On lit ce qui suit à l’article 2 :
« Le Mandataire assumera la responsabilité d’instituer dans le pays un état de choses politique, administratif et économique de nature à assurer l’établissement du foyer national pour le peuple juif, comme il est prévu au préambule, et à assurer également le développement d’institutions de libre gouvernement ».
L’article 6 est ainsi libellé :
« Tout en veillant à ce qu’il ne soit pas porté atteinte aux droits et à la situation des autres parties de la population, l’Administration de la Palestine facilitera l’immigration juive dans des conditions convenables et de concert avec l’organisme juif mentionné à l’article 4, elle encouragera l’établissement intensif des Juifs sur les terres du pays, y compris les domaines de l’État et les terres incultes inutilisées pour les services publics. »

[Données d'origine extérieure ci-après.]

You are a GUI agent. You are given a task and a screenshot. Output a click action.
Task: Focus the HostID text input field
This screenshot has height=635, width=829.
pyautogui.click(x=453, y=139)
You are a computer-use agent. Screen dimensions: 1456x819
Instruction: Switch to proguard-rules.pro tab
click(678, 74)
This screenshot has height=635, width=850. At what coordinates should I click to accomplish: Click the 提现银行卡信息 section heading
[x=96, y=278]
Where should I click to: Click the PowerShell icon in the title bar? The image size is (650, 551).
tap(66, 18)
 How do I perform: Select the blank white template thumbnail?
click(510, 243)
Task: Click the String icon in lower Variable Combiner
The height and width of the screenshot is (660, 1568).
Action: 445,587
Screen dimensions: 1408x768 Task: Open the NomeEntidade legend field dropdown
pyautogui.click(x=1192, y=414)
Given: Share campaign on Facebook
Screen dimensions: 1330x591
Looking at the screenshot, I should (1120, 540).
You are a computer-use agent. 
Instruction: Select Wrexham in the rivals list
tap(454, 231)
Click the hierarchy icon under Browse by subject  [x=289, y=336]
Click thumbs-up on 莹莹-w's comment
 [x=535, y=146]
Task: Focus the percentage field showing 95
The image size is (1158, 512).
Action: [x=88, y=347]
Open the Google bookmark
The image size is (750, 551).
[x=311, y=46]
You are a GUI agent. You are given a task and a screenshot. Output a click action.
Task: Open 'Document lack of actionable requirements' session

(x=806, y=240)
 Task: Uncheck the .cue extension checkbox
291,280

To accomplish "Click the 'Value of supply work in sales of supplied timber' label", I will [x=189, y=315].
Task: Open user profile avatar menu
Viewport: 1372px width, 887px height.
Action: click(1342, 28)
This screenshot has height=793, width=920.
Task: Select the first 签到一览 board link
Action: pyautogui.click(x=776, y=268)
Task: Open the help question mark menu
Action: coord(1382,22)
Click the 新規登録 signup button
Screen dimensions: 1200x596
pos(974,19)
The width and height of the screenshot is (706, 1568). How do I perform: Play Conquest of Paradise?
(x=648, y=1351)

Comme on l’a vu dans la citation qui précède, les Fidji citent ces deux articles pour étayer les arguments qu’elles avancent concernant le prétendu titre territorial d’Israël sur la Cisjordanie et Gaza et le droit connexe d’y installer des colons juifs.
88. Certaines critiques de l’adoption de l’accord de mandat par le Conseil de la Société des Nations et/ou de l’exécution de ce mandat par le Royaume-Uni invoquent l’idée d’un droit à l’autodétermination en droit international appartenant aux habitants du territoire. En général, ils associent ce droit, assez vaguement, à l’autodétermination wilsonienne et à la Société des Nations. Quoi qu’il en soit, selon la position bien arrêtée en droit international, à cette époque, il n’existait aucun droit à l’autodétermination externe permettant aux peuples coloniaux de s’affranchir de la domination coloniale. Ce droit est apparu plus tard, vers le milieu du XXe siècle. Ainsi, le peuple palestinien a peut-être ce droit à l’heure actuelle, mais il ne l’avait pas à l’époque. (C’est pourquoi il est dit dans l’exposé écrit initial que le peuple palestinien possède un droit à l’autodétermination externe sur ce fondement (par. 13, al. 2).) En conséquence, le Royaume-Uni et le Conseil de la Société des Nations avaient selon eux les mains libres sur la question de l’avenir de la Palestine. S’ils décidaient que tout ou partie de celle-ci allait devenir un « foyer national pour le peuple juif », même si la plupart des personnes qui y vivaient à cette époque n’étaient pas juives, cela n’avait rien de répréhensible en droit. Ainsi, comme l’avancent les Fidji, ces stipulations peuvent servir de
17 Mandat pour la Palestine, texte approuvé par le Conseil de la Société des Nations, dix-neuvième session, 13e séance, 24 juillet 1922, référence de la bibliothèque des Nations Unies C.529. M.314. 1922. VI., accessible à l’adresse suivante : https://www.un.org/unispal/document/auto-insert-201057/, entré en vigueur le 29 septembre 1923, procès-verbal de la réunion du Conseil de la Société des Nations tenue à Genève le 29 septembre 1923, référence de la bibliothèque des Nations Unies C.L.101.1923.VI., accessible à l’adresse suivante : https://www.un.org/unispal/document/auto-insert-204395/.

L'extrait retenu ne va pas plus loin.